[Dataset entries]
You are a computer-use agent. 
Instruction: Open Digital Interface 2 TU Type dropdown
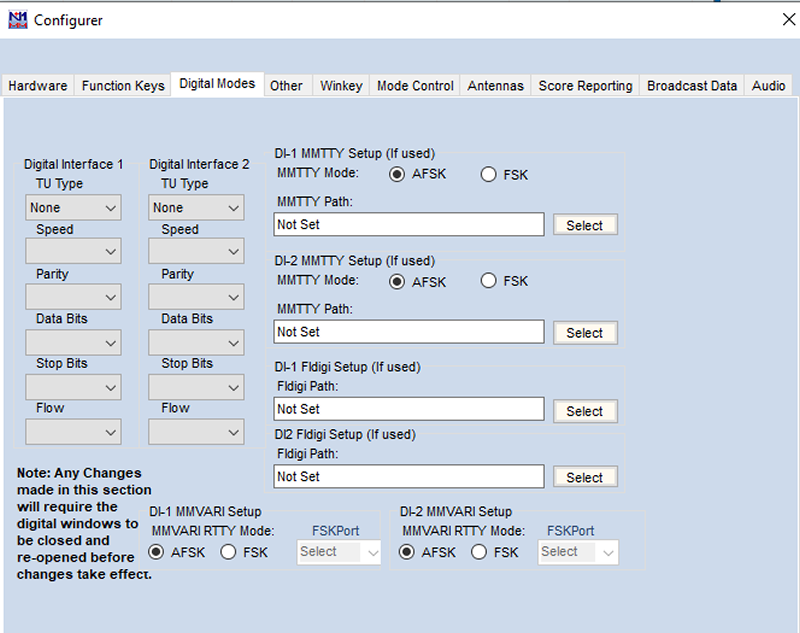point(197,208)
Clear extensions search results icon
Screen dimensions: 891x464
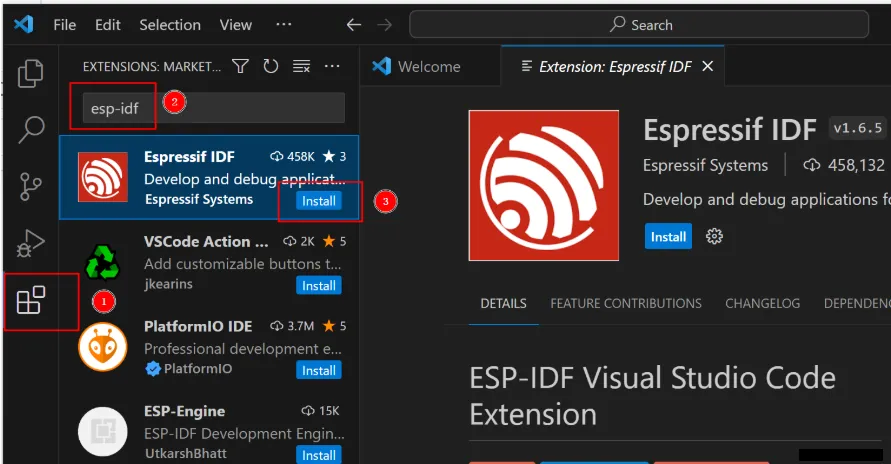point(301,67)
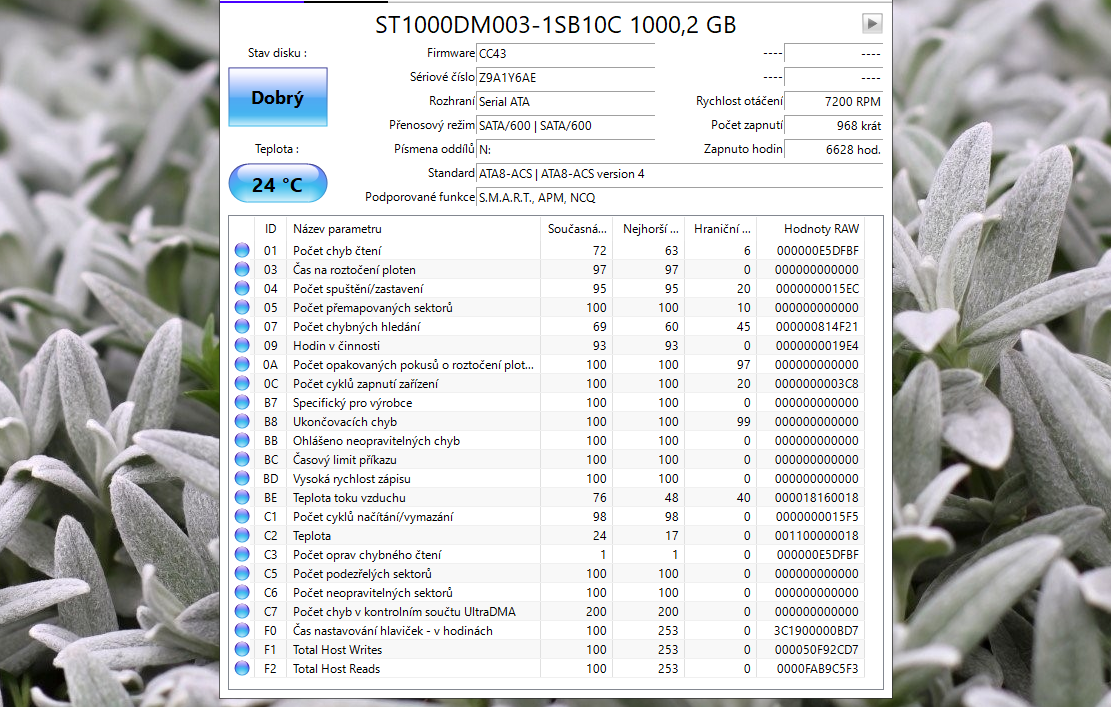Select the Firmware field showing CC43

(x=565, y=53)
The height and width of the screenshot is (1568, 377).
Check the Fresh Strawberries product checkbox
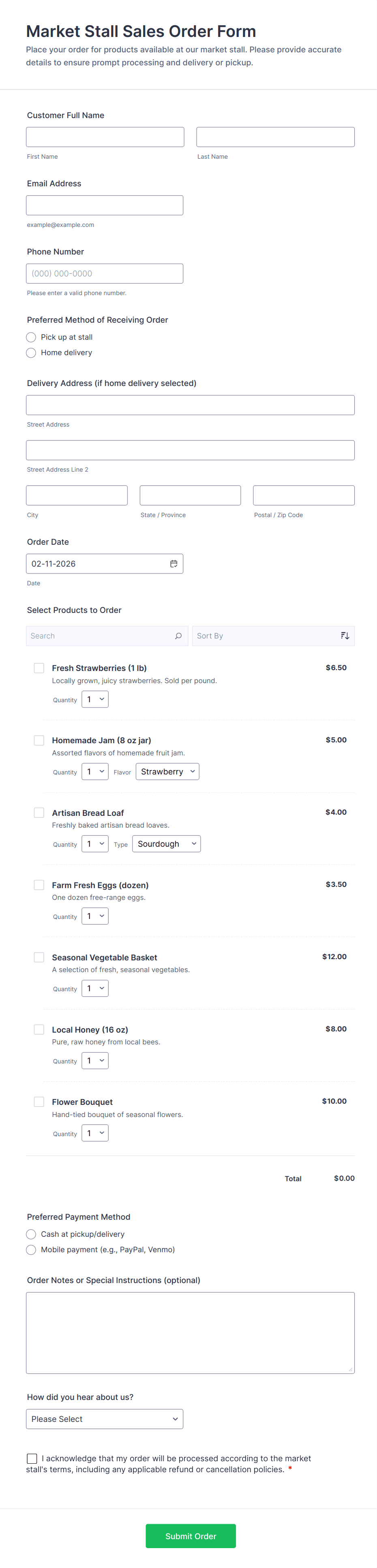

__EXERCISE DESCRIPTION__
All of the entries above should be duplicated exactly, except for the pictures.

__ANSWER AREA__
You are a computer-use agent. 
Instruction: Open Digital Interface 2 TU Type dropdown
point(197,208)
Clear extensions search results icon
Screen dimensions: 891x464
point(301,67)
Select the Firmware field showing CC43

(x=565, y=53)
The height and width of the screenshot is (1568, 377).
Check the Fresh Strawberries product checkbox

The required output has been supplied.